### PAGE TEXT

The royalty agreed to be paid by Mr. Schutté, 1% of sales, will be used to pay
expenses of the Company going forward.
Dissenter’s
Rights
Our
stockholders are not entitled to seek dissenter’s or appraisal rights under New
York Law in connection with the Debt Exchange Agreement.
Regulatory
Approval
Except
for compliance with applicable regulations of the Securities and Exchange
Commission in connection with the information statement and New York Law in
connection with the Debt Exchange Agreement, we are not required to comply
with
any Federal or State regulatory requirements. No Federal or State regulatory
approvals for the Debt Exchange Agreement are required.
PROPOSAL
4: AMENDMENT TO THE AMENDED CERTIFICATE OF INCORPORATION TO AUTHORIZE A REVERSE
SPLIT OF THE OUTSTANDING SHARES OF COMMON STOCK IN ANY RATIO BETWEEN 1:2 AND
1:25 AT THE DISCRETION OF THE BOARD OF DIRECTORS
Ratification
of this proposal would permit the Board of Directors, in its discretion, to
amend the Company's Amended Certificate of Incorporation and implement a reverse
stock split (the "Reverse Stock Split") of the Company's outstanding shares
of
Common Stock ("Common Stock") in any ratio between 1:2 and 1:25 which would
reduce the number of outstanding shares of Common Stock (as well as affecting
the amount and exercise price of shares underlying preferred stock, warrants
and
certain options) on a pro-rata basis, would affect all stockholders
proportionately and would, therefore, increase the amount of Common Stock
available for future issuance. The shares of common stock outstanding after
a
Reverse Stock Split would have the same rights and privileges as the shares
of
Common Stock currently held.

### STATED TASK A
Return the passage of the information statement from "The royalty agreed" up to and including "Debt Exchange Agreement.", word for word.
### STATED TASK B
Using the information statement, answer these:
(i) What royalty did Mr. Schutté agree to pay?
(ii) Under which state's law are stockholders not entitled to dissenter's or appraisal rights?
(iii) Within what range of ratios could the Board of Directors set the reverse stock split?
The items that follow have no connection to the information statement.

### GIVEN RECORDS
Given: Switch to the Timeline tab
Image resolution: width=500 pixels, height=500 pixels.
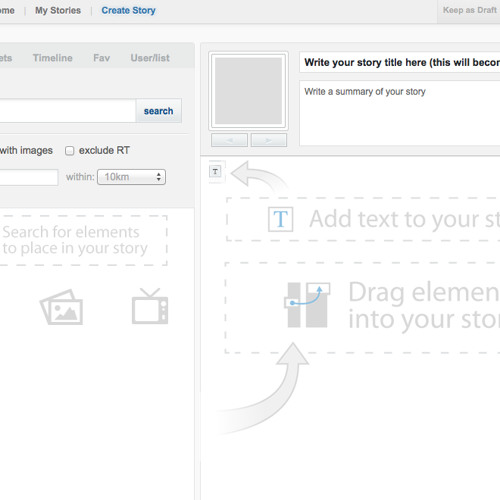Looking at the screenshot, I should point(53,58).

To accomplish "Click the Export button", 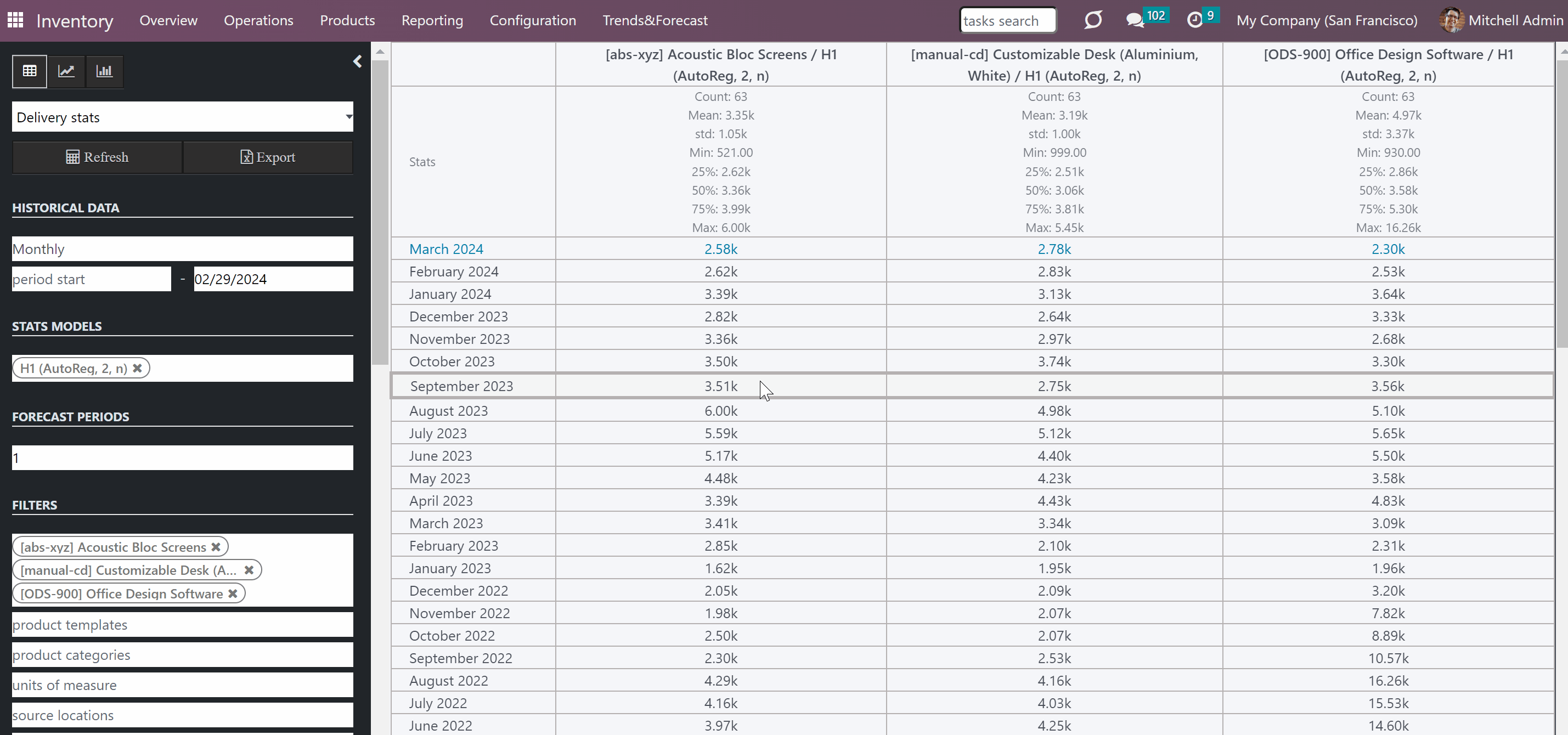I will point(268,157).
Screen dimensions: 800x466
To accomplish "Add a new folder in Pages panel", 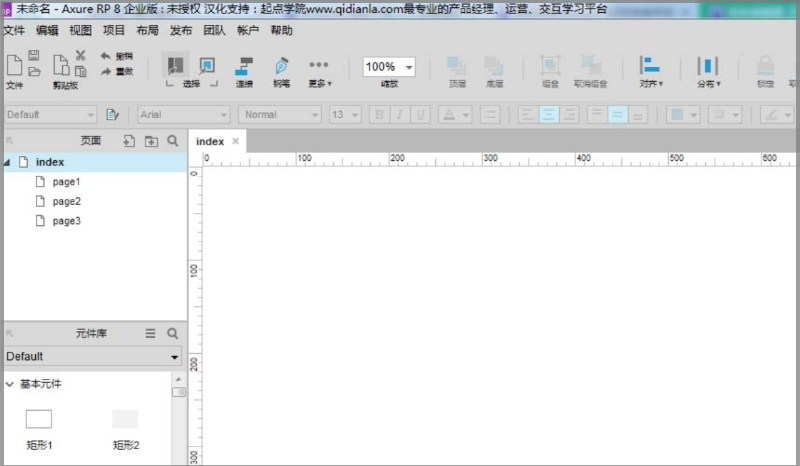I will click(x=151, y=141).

### WRITTEN REPLY A
The royalty agreed to be paid by Mr. Schutté, 1% of sales, will be used to pay
expenses of the Company going forward.
Dissenter’s
Rights
Our
stockholders are not entitled to seek dissenter’s or appraisal rights under New
York Law in connection with the Debt Exchange Agreement.

### WRITTEN REPLY B
(i) 1% of sales
(ii) New York
(iii) Between 1:2 and 1:25